## Your task
Count the lines in the rows below that contain the string "Click", and reply with the number alone.

[Dataset entries]
## Start

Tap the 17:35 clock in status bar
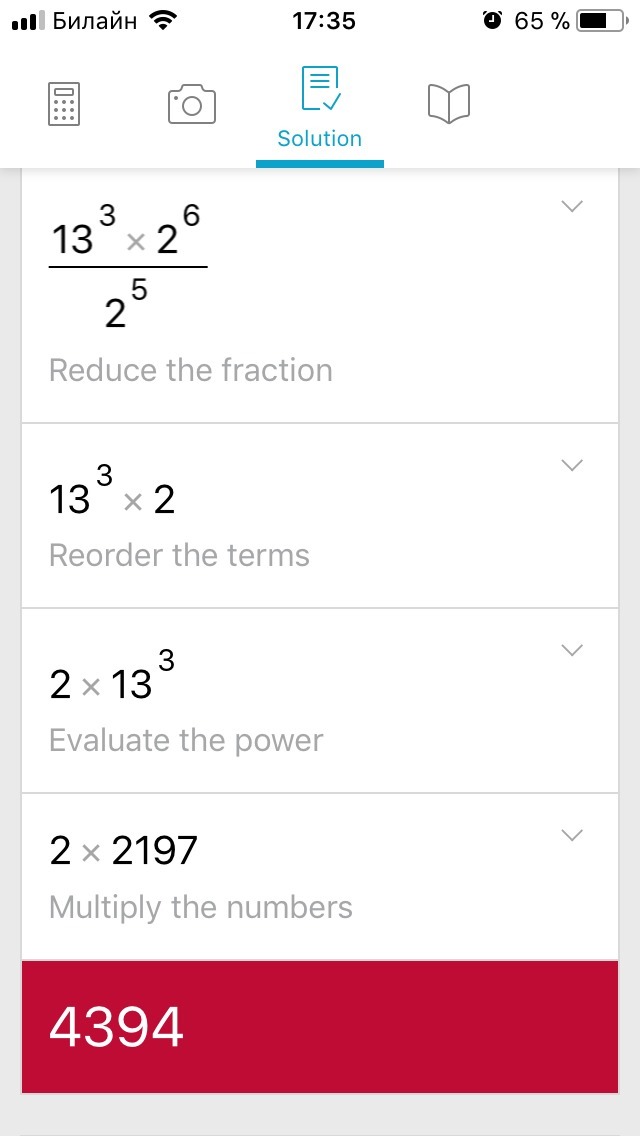This screenshot has height=1136, width=640. pos(324,21)
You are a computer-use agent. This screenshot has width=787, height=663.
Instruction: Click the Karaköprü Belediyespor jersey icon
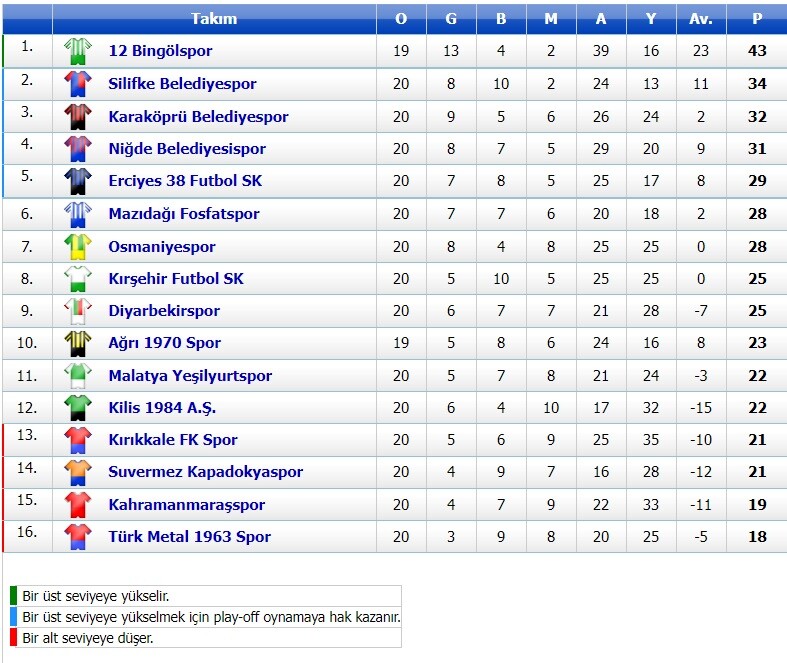(77, 116)
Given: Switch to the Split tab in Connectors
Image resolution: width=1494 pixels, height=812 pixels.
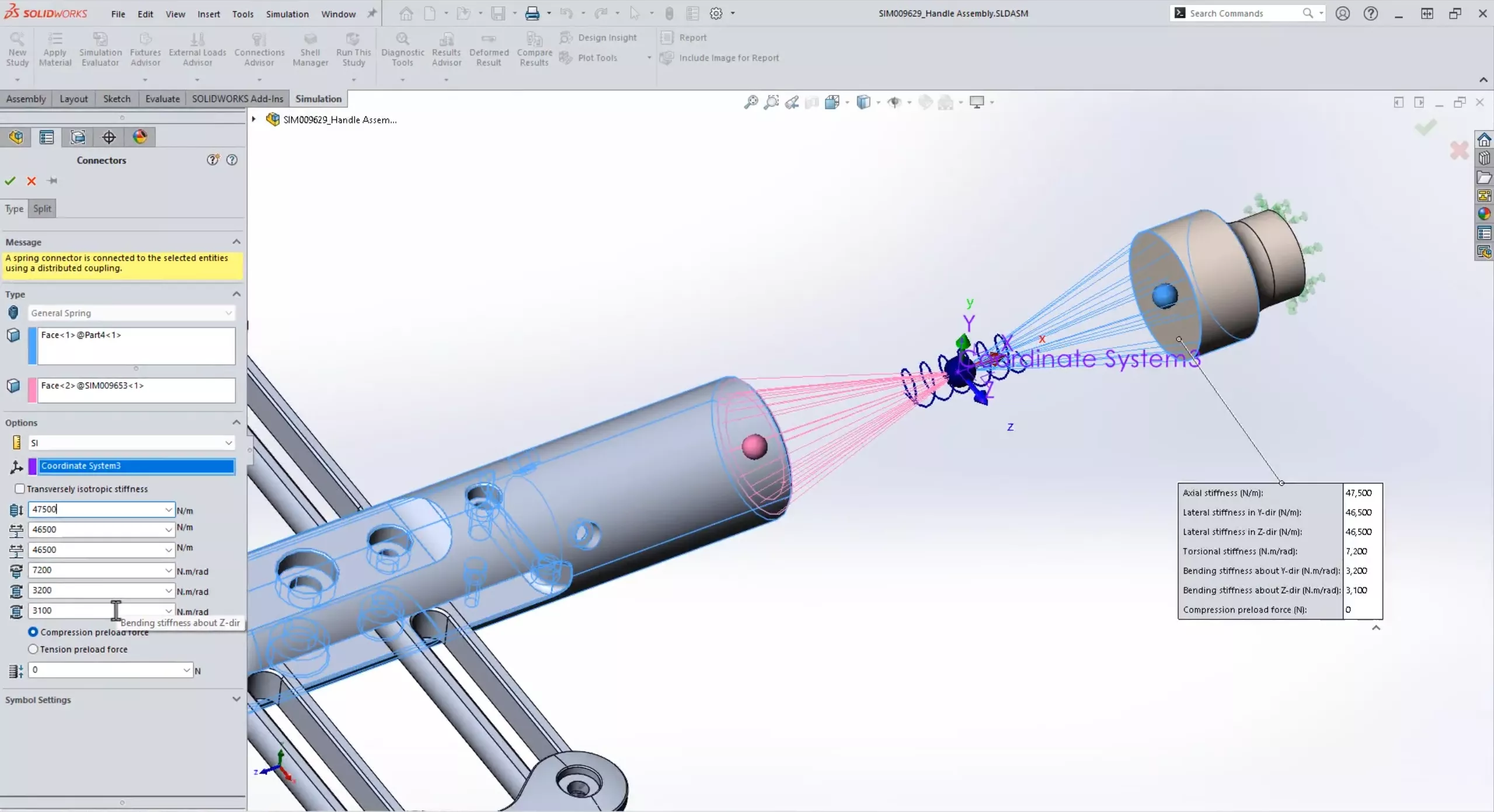Looking at the screenshot, I should point(42,207).
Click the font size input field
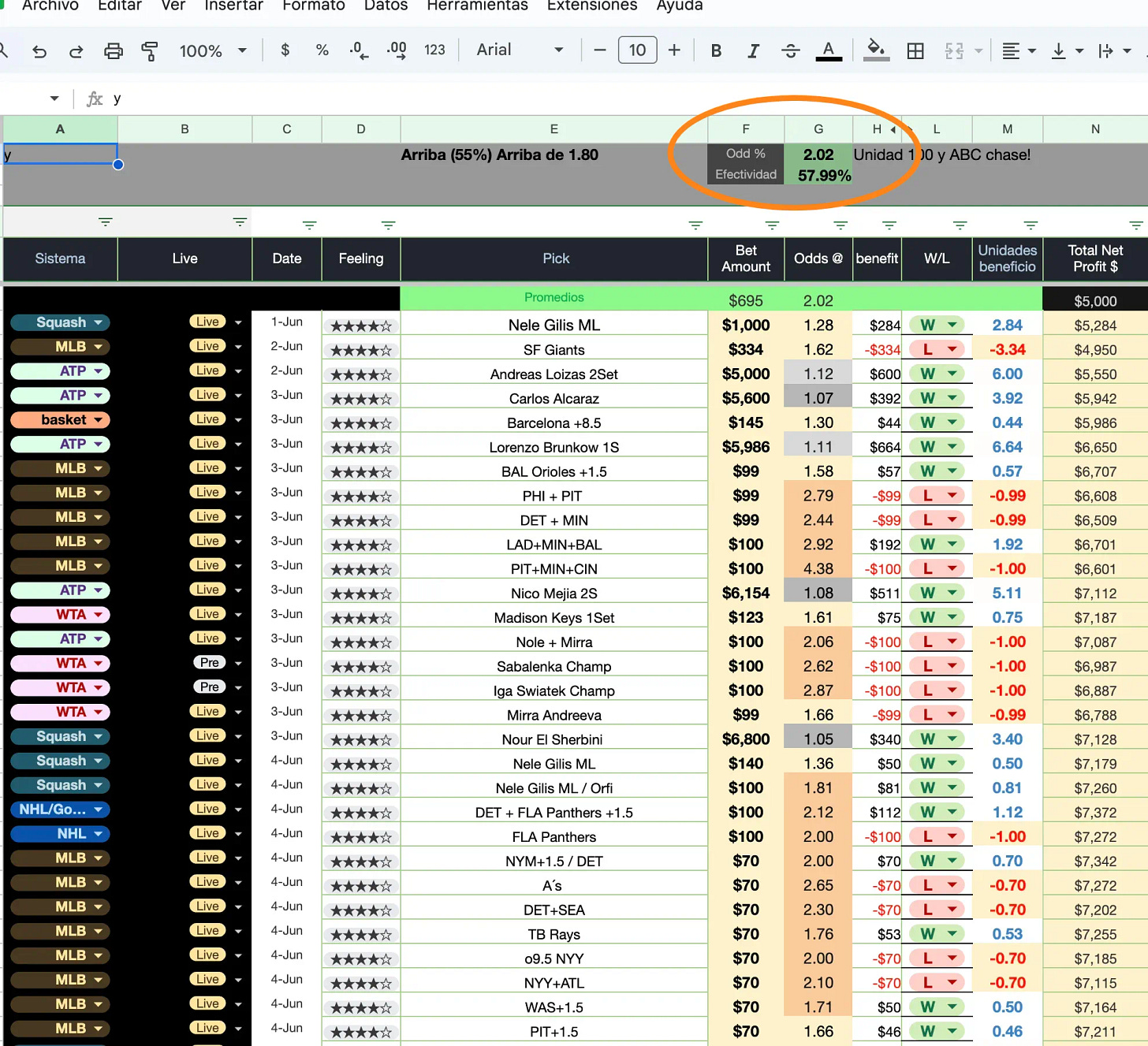 pos(637,50)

## End

## Result of the task
2